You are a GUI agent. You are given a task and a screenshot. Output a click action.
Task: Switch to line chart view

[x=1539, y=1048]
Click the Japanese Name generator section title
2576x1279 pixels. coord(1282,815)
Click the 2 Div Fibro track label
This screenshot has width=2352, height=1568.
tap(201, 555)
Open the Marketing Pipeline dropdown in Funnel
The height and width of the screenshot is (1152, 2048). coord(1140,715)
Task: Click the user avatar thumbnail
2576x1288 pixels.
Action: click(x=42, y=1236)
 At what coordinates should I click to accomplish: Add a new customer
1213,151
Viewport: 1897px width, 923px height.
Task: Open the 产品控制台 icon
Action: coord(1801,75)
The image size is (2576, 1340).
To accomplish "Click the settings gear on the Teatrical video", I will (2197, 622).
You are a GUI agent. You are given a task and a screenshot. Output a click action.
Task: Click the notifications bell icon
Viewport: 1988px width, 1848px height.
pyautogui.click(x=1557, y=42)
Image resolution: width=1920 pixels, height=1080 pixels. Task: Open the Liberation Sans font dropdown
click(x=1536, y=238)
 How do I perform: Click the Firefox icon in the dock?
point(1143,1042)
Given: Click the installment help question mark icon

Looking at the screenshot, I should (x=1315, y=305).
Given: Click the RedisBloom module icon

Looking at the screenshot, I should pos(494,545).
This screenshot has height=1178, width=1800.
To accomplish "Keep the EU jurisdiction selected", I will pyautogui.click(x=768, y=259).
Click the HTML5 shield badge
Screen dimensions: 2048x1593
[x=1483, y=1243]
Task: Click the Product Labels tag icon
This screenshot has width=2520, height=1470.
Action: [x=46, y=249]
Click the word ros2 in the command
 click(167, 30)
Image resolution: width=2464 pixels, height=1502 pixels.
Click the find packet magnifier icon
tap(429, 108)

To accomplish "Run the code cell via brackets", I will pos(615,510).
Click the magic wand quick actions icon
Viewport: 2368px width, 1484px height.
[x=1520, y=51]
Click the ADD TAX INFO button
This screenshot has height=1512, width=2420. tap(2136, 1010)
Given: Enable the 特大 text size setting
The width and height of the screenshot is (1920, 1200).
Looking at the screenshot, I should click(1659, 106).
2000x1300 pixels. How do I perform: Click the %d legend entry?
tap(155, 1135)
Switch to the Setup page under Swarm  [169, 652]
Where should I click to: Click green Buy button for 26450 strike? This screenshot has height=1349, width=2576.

::::

Your task is to copy each line of the entries that includes the word "will".

To accomplish "Click the settings gear on the Teatrical video", I will (2197, 622).
To accomplish "Keep the EU jurisdiction selected", I will pyautogui.click(x=768, y=259).
To accomplish "Run the code cell via brackets", I will pos(615,510).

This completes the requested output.